In article <2592@dataio.Data-IO.COM> bright@Data-IO.COM (Walter Bright) writes:
>....[excerpted]...
> There is no substitute for an organized code review.

Agreed.  In my posting on the use of complexity metrics, I did not mean to
suggest that metrics be used to the exclusion of code reviews or walkthroughs.
We are using both design walkthroughs and code walkthroughs on the project I
am currently involved with, and I instituted a review process with a previous
employer.  In that previous environment, I found that the metrics were helpful
just for the nonsubjective input they provided in the review process, even
though the interpretation was subjective.  Some friends of mine in other
organizations have mentioned that metrics, when properly used, allowed team
leaders to continue to maintain a reasonable "situation assessment" even
when unreasonable time constraints prevented thorough reviews of all code.

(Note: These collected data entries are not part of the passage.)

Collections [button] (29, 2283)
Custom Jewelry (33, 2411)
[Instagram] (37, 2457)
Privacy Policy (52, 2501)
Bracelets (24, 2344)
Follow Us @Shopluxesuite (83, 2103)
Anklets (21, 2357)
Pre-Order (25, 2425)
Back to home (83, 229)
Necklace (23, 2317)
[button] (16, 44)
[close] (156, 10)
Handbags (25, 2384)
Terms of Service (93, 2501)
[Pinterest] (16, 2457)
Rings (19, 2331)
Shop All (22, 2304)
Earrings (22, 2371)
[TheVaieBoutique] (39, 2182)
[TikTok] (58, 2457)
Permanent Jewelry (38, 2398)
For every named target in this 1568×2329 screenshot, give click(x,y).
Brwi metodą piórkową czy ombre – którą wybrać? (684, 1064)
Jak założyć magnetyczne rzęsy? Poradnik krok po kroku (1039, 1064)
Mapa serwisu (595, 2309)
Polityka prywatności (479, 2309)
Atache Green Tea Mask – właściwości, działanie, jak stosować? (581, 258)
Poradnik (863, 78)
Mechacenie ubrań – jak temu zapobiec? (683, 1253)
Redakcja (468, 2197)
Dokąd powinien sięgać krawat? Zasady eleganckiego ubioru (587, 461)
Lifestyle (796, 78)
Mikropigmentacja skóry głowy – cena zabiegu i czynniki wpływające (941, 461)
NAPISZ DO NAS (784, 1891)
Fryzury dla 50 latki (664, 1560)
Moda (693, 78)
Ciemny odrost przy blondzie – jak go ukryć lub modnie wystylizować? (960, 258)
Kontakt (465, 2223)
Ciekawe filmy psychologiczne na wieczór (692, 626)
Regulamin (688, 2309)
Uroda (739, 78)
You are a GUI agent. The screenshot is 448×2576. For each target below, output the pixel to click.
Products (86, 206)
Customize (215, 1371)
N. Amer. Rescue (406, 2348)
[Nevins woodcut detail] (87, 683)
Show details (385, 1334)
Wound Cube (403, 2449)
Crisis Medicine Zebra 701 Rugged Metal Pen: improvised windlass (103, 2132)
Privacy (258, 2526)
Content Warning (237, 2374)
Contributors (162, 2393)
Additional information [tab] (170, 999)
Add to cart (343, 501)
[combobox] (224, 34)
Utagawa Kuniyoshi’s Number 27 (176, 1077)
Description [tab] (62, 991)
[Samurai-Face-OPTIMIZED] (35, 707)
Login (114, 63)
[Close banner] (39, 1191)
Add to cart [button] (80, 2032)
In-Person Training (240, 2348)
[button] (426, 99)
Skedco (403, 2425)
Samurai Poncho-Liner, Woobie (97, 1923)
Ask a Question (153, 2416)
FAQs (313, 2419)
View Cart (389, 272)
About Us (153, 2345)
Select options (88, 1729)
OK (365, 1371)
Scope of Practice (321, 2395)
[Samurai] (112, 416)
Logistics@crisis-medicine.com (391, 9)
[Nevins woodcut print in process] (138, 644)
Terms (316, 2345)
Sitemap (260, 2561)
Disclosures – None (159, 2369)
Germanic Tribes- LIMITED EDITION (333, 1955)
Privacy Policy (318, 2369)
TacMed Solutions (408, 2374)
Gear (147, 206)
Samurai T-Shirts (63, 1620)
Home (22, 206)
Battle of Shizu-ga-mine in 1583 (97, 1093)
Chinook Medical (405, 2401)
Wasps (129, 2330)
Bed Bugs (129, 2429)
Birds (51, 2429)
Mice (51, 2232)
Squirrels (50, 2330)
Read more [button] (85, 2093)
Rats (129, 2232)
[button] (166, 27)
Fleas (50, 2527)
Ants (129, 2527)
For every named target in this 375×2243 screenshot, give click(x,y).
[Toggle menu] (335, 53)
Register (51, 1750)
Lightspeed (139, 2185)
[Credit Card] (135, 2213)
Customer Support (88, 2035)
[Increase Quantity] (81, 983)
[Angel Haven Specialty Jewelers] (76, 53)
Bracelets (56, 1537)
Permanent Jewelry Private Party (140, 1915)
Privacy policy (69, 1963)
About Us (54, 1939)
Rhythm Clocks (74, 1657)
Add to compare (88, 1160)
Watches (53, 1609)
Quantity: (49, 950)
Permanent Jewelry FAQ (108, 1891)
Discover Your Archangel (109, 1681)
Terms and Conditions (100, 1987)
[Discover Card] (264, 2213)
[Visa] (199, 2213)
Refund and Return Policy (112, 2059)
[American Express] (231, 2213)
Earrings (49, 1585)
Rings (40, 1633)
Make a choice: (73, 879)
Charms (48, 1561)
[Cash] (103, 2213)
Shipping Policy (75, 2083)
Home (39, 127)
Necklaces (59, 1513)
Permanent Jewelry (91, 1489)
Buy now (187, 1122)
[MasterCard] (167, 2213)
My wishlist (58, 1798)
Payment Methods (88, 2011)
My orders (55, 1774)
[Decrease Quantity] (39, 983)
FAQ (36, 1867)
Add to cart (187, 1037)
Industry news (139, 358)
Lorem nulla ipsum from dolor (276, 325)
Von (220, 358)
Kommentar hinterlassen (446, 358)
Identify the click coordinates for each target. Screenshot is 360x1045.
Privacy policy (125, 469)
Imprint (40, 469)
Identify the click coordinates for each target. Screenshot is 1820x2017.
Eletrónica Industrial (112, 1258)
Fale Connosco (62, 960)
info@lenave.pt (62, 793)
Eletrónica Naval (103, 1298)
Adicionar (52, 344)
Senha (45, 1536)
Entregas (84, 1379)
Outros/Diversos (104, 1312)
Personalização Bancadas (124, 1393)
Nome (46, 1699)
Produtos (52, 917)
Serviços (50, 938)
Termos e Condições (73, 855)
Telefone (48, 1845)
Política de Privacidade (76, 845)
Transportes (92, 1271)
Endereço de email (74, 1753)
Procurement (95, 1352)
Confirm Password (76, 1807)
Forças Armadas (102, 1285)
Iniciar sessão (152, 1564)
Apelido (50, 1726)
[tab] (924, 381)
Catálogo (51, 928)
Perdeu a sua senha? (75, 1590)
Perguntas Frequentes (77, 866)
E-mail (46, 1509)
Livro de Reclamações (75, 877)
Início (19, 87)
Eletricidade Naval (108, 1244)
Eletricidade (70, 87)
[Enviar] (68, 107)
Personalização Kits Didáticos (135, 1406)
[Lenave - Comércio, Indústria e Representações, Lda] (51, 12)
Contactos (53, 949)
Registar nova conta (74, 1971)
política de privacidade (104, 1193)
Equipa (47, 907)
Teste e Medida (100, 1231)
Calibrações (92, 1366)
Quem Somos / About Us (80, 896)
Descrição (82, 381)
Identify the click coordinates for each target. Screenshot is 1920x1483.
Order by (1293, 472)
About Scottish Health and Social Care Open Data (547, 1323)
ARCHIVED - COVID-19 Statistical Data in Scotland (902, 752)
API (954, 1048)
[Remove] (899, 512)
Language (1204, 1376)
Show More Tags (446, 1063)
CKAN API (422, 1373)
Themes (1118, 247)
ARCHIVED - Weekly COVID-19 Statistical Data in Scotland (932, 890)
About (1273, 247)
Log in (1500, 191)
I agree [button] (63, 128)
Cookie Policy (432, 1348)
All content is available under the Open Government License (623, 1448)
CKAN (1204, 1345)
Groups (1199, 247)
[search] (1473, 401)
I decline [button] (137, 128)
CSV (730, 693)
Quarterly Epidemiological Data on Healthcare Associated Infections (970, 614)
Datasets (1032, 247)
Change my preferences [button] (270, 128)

Perhaps I was too subtle earlier, but I also wanted to make the point that
when using imperfect tools such as code metrics, it is vitally important
that the user differentiate between ACCURACY and PRECISION.  For those who
work in organizations where you are required to submit metrics or other
"statistics" (I use the term very loosely here) to nontechnical management,
it may be very helpful to express your numbers in the form "value (+|-) err".
If I have some measurement that I know is only accurate to within 50% of
its value, I will very likely reduce a number such as "6.12214" to the form
"6 (+|-) 3".  [Interpret "(+|-)" as the over/under plus-or-minus symbol :-)]

-- 
John T. Baldwin                      |  johnb@srchtec.uucp
Search Technology, Inc.              |  johnb%srchtec.uucp@mathcs.emory.edu
standard disclaimer:                 |  ...uunet!samsung!emory!stiatl!srchtec..
opinions and mistakes purely my own. |  ...mailrus!gatech!stiatl!srchtec...

ssdken@watson.Claremont.EDU (Ken Nelson) (07/28/90)

In article <2592@dataio.Data-IO.COM> bright@Data-IO.COM (Walter Bright) writes:
>....[excerpted]...
> There is no substitute for an organized code review.

   Right.  Metrics don't replace reviews, they augment them. 
   Where they really help is when time and resources are limiting
   what you can review.  If you use high complexity or some other
   metric to help you decide what to review, and how in-depth to review,
   you can prevent or detect a lot more bugs.

   I am interested in how you (or anybody who cares to
   comment) organize code reviews.  Do you have a checklist,
   is there a packet of information that is prepared before
   the review?  How is it prepared or collected?  What people
   are invited.  Too often I have worked on projects where the 
   "organization" for the review meant merely rounding up the
   people. Once organized,
   if not controlled they would degenerate into religous 
   debates between factions of different programming styles.

   Are there any articles or books you could recommend that
   detail a "good" review process?

   I have seen these items used in past reviews:

     1. A static analyzer's output including full cross reference.
     2. A list of know bugs, and or needed improvements.
     3. A list of To Be Determined items about the code.
     4. A pretty printed output.
     5. LINT output, if written in C.
     6. The set of requirements for the program or program
 	section.
     7. Coding standards for the project.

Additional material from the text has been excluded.